The best part about roasted brussel spouts is the nutty crunch they get, so I personally wouldn't opt for #1, either.

I'd probably just defrost them, dry thoroughly and add them at the appropriate time -- they'll probably need about 1/2 hour.

June -- GMTA!


----------



## kitchenelf (Oct 25, 2006)

Well, I wouldn't roast them frozen because of the water content - no one has said that yet have they?    

Agree with completely thawed (even if you have to use the defrost cycle on your microwave), completely dried, and roasting.


----------



## Gretchen (Oct 25, 2006)

I would microwave them with some butter and serve on the side. Idon't think roasting frozen brussel sprouts is going to work out well.


----------



## Chef_Jen (Oct 25, 2006)

Heres my .02 thaw them first DO NOT roast frozen LOL just kiddin


----------



## BreezyCooking (Oct 25, 2006)

Well - here's to experimentation (so long as you're not cooking for guests - lol).

Since the brand of frozen vegetables I buy is high-quality (Hanover) & the sprouts are only the size of marbles, I decided to thaw & drain 1/3 of the bag & leave the rest frozen.  I added the frozen sprouts to one side of the roasting pan 20 minutes before the end of roasting time, & added the thawed sprouts to the other side of the pan 10 minutes before the end.  The thawed sprouts literally disintegrated; the frozen ones were absolutely PERFECT!!!  Didn't exude any extra liquid to the pan juices, & were sweet, nutty, firm/tender.

Now like I said, these are high-quality individually frozen bagged baby sprouts.  Perhaps larger boxed sprouts wouldn't work as well.  I rarely if ever buy boxed frozen vegetables because I find the water/frost content too high.

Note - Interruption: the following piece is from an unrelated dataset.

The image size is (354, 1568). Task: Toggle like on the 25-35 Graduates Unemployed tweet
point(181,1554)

But if you have bagged frozen sprouts & want to roast them with a chicken & other veggies - tossing them into the pan frozen works just fine!!!


----------



## ChefJune (Oct 25, 2006)

Who'da Thunk it!


----------



## kitchenelf (Oct 25, 2006)

Well blow me down!!!!!  Glad you had the foresight to try both ways.  Thanks!  Now, I've put frozen veggies in with a chicken to roast - just never thought of actually roasting ONLY the Brussels sprouts.  Thanks for the reply with your results.


----------



## BreezyCooking (Oct 25, 2006)

It wasn't just the brussel sprouts alone Kitchenelf.  I started the roast chicken with chunks of raw rutabaga, turnips, potatoes, carrots, onion, & garlic.  Just waited to add the frozen brussel sprouts towards the very end of the cooking time.

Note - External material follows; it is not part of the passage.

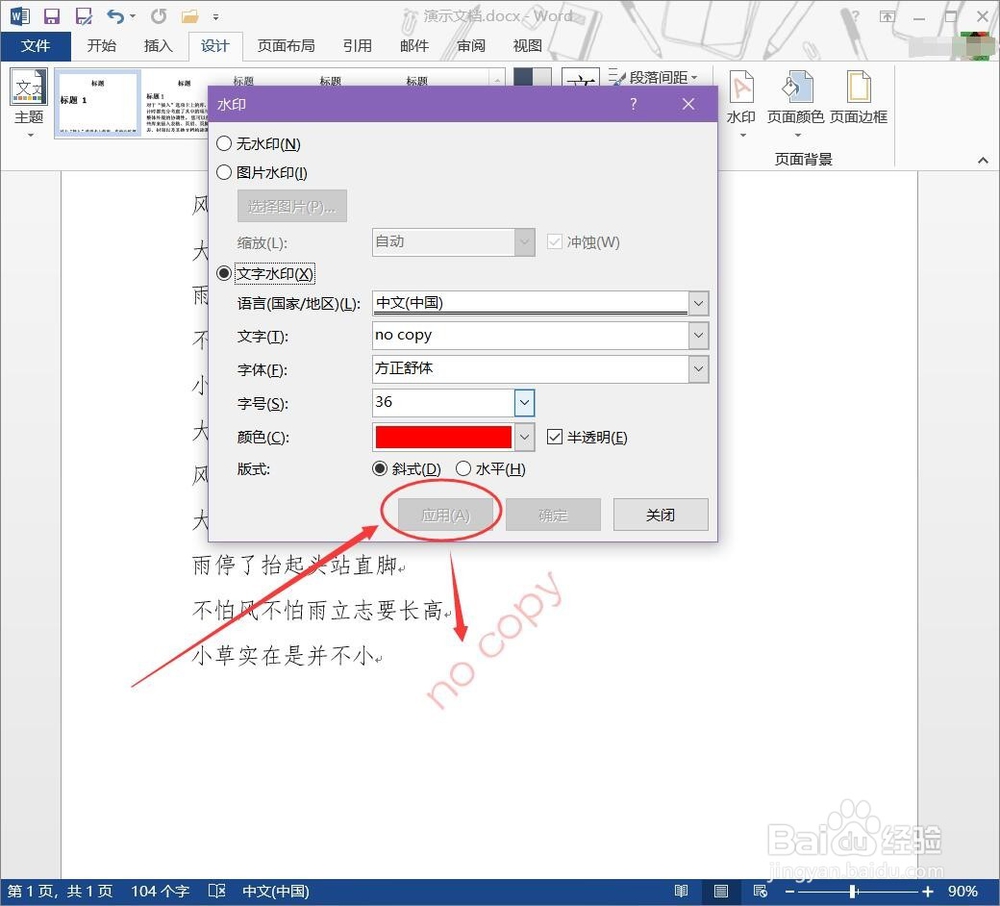Viewport: 1000px width, 906px height.
Task: Click the Undo arrow icon
Action: (116, 15)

The only other additions were extra-virgin olive oil, salt, & pepper - & of course the drippings from the chicken.  But no other liquid was added.  I really was surprised at how well they turned out, especially since there really wasn't any liquid in the roasting pan - just a bit of oil & pan drippings.


----------



## kitchenelf (Oct 25, 2006)

BreezyCooking said:
			
		

> It wasn't just the brussel sprouts alone Kitchenelf.  I started the roast chicken with chunks of raw rutabaga, turnips, potatoes, carrots, onion, & garlic.  Just waited to add the frozen brussel sprouts towards the very end of the cooking time.
> 
> The only other additions were extra-virgin olive oil, salt, & pepper - & of course the drippings from the chicken.  But no other liquid was added.  I really was surprised at how well they turned out, especially since there really wasn't any liquid in the roasting pan - just a bit of oil & pan drippings.

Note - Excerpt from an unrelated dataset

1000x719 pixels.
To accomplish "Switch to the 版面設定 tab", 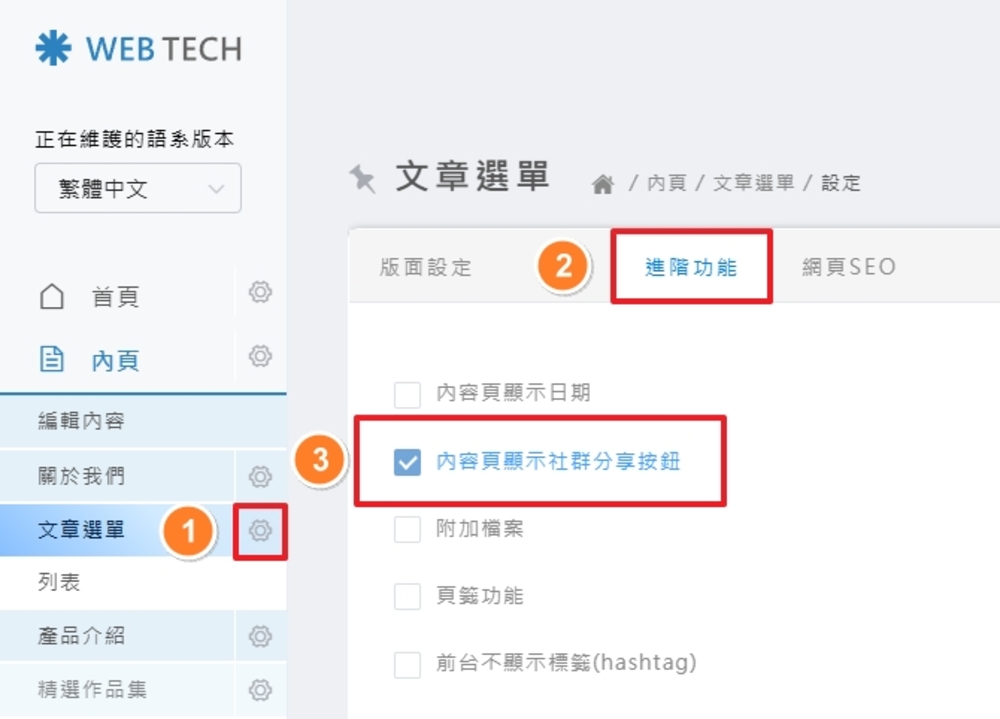I will tap(426, 267).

OH!!!!  Somewhere in here my brain kicked into the thought "roasting in a single layer with other veggies - I dropped the word chicken hence putting the word roasting with the veggies only!  

Seriously - am I the only one that thought she was actually roasting the vegetables????  I wouldn't have worried at all about the liquid from the frozen veggies diluting the chicken drippings or hurting the other veggies had I been thinking right!

OK, I bet they were good with all the drippings from the chicken.  A bunch of root veggies cooking with a chicken is perfect for days like we have had recently!


----------